En los últimos años, parte del mapa político de América Latina cambió. En 2023, Javier Milei llegó al poder en Argentina con una agenda de liberalización económica que luego se tradujo en medidas como el Régimen de Incentivo para Grandes Inversiones (RIGI), para atraer grandes proyectos al país.
Ahora, este 2026 se sumaron el triunfo de José Antonio Kast en Chile; la reciente victoria de Abelardo de la Espriella en Colombia; y la ventaja que mantiene hasta ahora Keiko Fujimori en Perú; que consolidan un nuevo escenario político para la región.

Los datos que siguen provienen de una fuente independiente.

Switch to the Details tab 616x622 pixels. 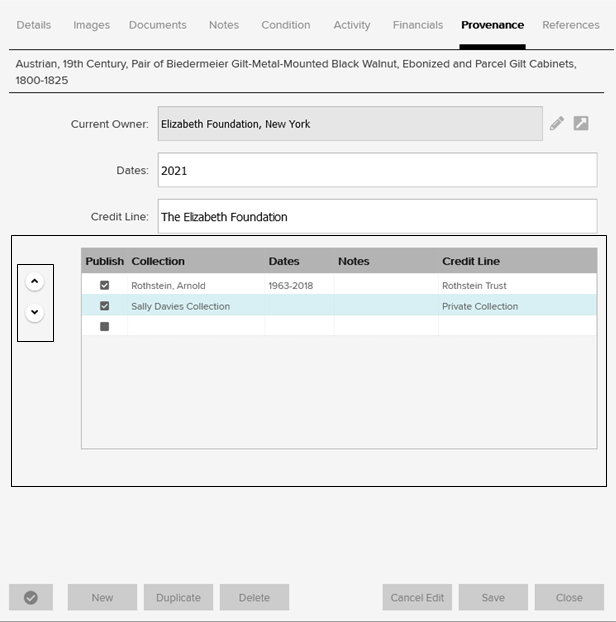34,25
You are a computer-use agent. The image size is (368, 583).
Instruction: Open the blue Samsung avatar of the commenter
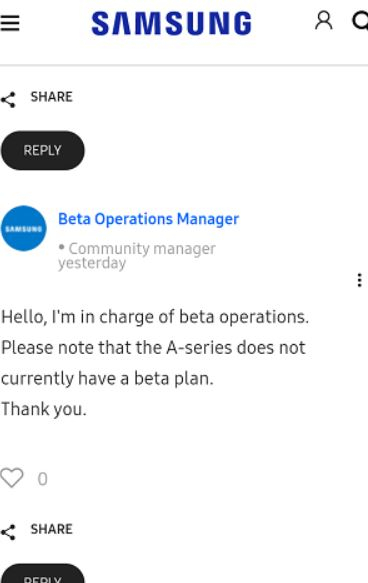tap(24, 228)

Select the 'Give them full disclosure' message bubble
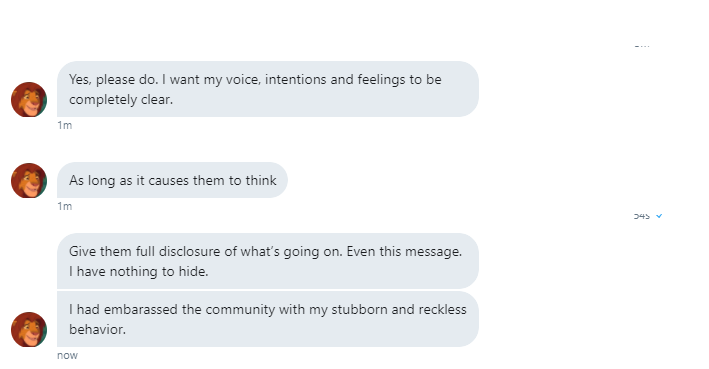point(268,261)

El socio líder de CCL Auditores Consultores y fundador del Centro de Estudios Tributarios de la Facultad de Economía y Negocios de la Universidad de Chile, Javier Jaque, afirma que “efectivamente hay un giro a la derecha”, aunque advierte que los inversionistas extranjeros no evalúan solo ese factor. Según plantea, también miran que exista “estabilidad económica y política en la región”, además de “reglas claras”.
“Las empresas tienen que prepararse para ciclos políticos más cortos, porque hoy el voto que prima en América Latina es el voto de castigo”, dice el director del Centro de Estudios Internacionales UC, Jorge Sahd.
Atraer invesión extranjera
Según explica Jaque, estos gobiernos buscarán impulsar políticas de “impuestos más controlados” con el objetivo de captar mayor inversión extranjera. Por eso, ve como una posibilidad real que se genere una competencia entre países de la región para ofrecer mejores condiciones al capital privado.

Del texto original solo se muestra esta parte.